Take a look at an excellent extended essay about surveillance in the USA, by Glenn Greenwald over at the Cato Institute. From the piece, two brief quotes to demonstrate the applicability to the debate we're having here:
there is no surveillance power too intrusive or unaccountable for our political class provided the word “terrorism” is invoked to “justify” those powers.
the Surveillance State already collects so much information about us, our activities and our communications — so indiscriminately and on such a vast scale — that it is increasingly difficult for it to detect any actual national security threats.
True for the States, and true here too. It's well worth reading the whole thing - it's a researched and scholarly piece. You'll be struck by a few facts - for example,
Every day, collection systems at the National Security Agency intercept and store 1.7 billion e-mails, phone calls and other types of communications.

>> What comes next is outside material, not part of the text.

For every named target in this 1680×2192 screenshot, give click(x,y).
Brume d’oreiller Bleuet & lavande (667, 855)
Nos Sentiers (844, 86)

One interesting coda. Greenwald talks about the fact that post-9/11 unlawful surveillance uncovered by the New York Times was "immunized" by Congress in 2008, and that "that same Congress twice legalized the bulk of the warrantless eavesdropping powers which The New York Times had exposed." As we well know here in the UK, we have had "warrantless" covert surveillance for some time - and it's been in the hands of local councils, to boot. A pledge by the Coalition to enact a warrant requirement has, as yet, not been realised.